The Pirate Academy Administrative Team at Holman Middle School in the Pattonville School District recently won the 2021 Trailblazer Leader Award, given to educators who are exceptional champions for student-centered learning. The Pirate Academy team is intentional about not giving up until students have mastered every learning target, because they believe that reassessment may be the most impactful part of the process. They are shifting the paradigm from the belief that learning is something students do for their teacher, to something they do for themselves.
by Sara Moran, Principal, Holman Middle School
The seeds for Pirate Academy were planted in 2017 when several districts came together to focus on personalized learning and how that concept could transform education for our students. We considered what a 21st century learner should look like, and reviewed the qualities employers felt were necessary for effective employees. We recognized that the status quo of education wasn’t going to prepare students for a world that was ever-evolving or for jobs that didn’t yet exist. We decided to design a program where students would take responsibility for their learning, which would prepare them to move into an undefined future. The focus would be on collaboration and creativity, and preparing students to be self-motivated, to fail and recover quickly, and be successful despite obstacles.
The concept of Pirate Academy really started to grow in the following years as teams of administrators and teachers visited New Hampshire and Wisconsin to learn about personalized learning and the various ways schools were implementing the process. In the fall of 2019, Holman Middle School committed to creating a personalized learning academy and began planning for what that would look like. Our first goal was to get the right people involved. We wanted passionate teachers who would center learning on the students to create a culture where students owned their learning and shared that learning with one another, while simultaneously becoming independent and interdependent learners. After hiring the teachers, Mrs. Maegan Bowersox and Mrs. Emily Difani, we began moving from hypothetical ideas to concrete action plans.

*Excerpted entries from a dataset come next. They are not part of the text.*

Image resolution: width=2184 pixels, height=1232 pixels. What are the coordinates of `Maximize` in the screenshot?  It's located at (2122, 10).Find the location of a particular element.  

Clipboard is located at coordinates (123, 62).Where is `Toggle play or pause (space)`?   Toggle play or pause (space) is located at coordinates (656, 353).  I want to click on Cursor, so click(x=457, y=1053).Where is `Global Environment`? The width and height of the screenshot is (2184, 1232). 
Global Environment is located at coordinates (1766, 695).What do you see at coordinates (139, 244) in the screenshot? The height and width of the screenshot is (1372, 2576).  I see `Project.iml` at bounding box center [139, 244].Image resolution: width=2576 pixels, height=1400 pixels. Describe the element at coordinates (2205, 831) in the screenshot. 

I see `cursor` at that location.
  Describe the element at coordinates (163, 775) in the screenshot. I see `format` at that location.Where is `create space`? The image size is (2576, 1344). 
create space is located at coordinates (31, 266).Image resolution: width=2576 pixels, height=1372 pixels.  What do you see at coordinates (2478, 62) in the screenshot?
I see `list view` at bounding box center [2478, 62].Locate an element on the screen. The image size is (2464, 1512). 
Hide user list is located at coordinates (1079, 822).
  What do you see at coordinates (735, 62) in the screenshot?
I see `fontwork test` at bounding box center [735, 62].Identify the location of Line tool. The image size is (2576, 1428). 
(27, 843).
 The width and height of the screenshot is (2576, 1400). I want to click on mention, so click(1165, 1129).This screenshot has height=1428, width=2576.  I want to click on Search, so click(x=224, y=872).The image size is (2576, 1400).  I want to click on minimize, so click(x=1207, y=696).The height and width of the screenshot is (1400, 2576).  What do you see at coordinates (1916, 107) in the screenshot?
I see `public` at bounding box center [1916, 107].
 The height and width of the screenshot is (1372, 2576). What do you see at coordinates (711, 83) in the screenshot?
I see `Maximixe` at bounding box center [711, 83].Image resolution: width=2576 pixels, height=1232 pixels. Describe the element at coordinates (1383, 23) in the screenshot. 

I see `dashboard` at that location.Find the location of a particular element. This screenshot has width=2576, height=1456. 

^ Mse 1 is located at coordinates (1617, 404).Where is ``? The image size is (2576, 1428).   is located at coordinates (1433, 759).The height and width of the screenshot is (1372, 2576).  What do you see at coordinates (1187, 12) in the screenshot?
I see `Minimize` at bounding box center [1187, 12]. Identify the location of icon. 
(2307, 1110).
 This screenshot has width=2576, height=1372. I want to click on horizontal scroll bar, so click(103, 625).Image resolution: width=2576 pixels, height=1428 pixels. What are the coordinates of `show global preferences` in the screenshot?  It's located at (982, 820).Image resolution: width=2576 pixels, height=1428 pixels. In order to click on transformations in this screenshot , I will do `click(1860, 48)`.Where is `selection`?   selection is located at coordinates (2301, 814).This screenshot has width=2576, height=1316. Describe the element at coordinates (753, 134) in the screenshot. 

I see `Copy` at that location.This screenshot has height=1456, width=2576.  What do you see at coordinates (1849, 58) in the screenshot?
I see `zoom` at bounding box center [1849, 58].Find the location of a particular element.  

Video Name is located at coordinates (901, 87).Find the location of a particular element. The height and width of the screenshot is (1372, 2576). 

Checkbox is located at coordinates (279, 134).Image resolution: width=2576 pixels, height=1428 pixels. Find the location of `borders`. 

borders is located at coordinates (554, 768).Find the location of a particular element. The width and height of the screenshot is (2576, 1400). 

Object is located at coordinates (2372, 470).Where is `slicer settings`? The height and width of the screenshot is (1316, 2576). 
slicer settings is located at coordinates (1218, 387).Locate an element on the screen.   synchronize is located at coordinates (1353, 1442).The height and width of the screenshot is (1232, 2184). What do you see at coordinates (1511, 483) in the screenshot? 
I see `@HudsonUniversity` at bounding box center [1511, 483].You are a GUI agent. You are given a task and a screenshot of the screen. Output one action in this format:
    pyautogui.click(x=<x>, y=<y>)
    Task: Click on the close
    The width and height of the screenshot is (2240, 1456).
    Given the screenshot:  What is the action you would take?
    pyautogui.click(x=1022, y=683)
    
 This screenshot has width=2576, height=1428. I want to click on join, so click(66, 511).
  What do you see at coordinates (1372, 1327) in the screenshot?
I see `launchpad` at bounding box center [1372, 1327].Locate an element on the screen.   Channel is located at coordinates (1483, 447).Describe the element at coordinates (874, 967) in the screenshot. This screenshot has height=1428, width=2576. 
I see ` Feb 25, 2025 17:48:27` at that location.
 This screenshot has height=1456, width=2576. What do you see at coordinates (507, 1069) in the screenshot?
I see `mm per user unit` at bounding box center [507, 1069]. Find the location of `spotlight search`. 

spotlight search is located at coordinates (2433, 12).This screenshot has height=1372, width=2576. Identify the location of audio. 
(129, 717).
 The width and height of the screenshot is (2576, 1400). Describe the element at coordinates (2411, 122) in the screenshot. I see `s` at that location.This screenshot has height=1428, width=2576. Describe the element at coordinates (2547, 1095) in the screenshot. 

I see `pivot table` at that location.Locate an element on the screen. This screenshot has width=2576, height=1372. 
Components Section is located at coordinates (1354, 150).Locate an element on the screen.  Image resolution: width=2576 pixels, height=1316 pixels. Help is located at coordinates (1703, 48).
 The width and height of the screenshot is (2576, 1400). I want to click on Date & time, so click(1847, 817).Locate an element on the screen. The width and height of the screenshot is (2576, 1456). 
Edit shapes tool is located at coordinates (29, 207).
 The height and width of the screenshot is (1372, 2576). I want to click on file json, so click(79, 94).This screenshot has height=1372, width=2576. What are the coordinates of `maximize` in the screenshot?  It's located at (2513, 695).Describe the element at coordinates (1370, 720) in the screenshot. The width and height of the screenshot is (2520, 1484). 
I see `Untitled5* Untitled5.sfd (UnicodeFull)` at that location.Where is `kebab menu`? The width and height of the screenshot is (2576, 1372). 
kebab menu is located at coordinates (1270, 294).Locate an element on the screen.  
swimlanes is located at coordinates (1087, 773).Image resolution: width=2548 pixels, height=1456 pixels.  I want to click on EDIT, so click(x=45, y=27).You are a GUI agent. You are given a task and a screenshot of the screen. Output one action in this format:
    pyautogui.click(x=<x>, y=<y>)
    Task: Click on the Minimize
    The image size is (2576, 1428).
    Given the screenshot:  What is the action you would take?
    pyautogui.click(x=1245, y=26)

Perhaps one of the biggest challenges of this process was not knowing what we didn’t know. The team actively engaged in conversations with others who had already gone through the design and implementation processes, discussing their trials and learning from their errors. It was also a challenge to, as we say in our building, “fly the plane while we’re building it.” But innovation can sometimes be stunted by overplanning or suffer from analysis paralysis. Even though we faced many unknowns due to the Covid-19 pandemic this year, as a team we agreed we needed to continue moving forward and open the academy. So, we began Pirate Academy with sixth grade students as a way to start small and determine what worked best for our school.

Many lessons were learned throughout this process, one of which was the importance of community. For the teachers to feel less isolated, it was important to communicate with each other as well as other teachers who have already done this work. They were able to talk through future plans and reflect on work already completed. For the students, they were involved in a unique learning experience, and they needed to learn to trust and support one another.
We also found that learning must be student-centered, and this is where some teachers hesitate for fear of losing control of the classroom. But, in order for students to become independent thinkers and learners, some control must be given over to them. The most important lesson learned throughout all of this, though, was that there isn’t one “right way” for personalized learning to feel, look, or be. Teachers must choose the options that best fit their needs, the subjects/grades they teach, and the goals they and their students set. As we look to continue the growth of Pirate Academy, we will expand to both sixth and seventh grade students next year. We believe in this academy, in personalized learning, and in our students’ ability to learn and thrive.
For those just beginning this process, please remember that change is always uncomfortable, especially when people don’t see a problem with what they are doing. If you don’t push yourself forward, new ideas will quietly disappear, and classrooms will remain what they have been for the last century. Education should be messy because learning is messy. If we’re not challenging ourselves to be better, we can’t expect our students to do better.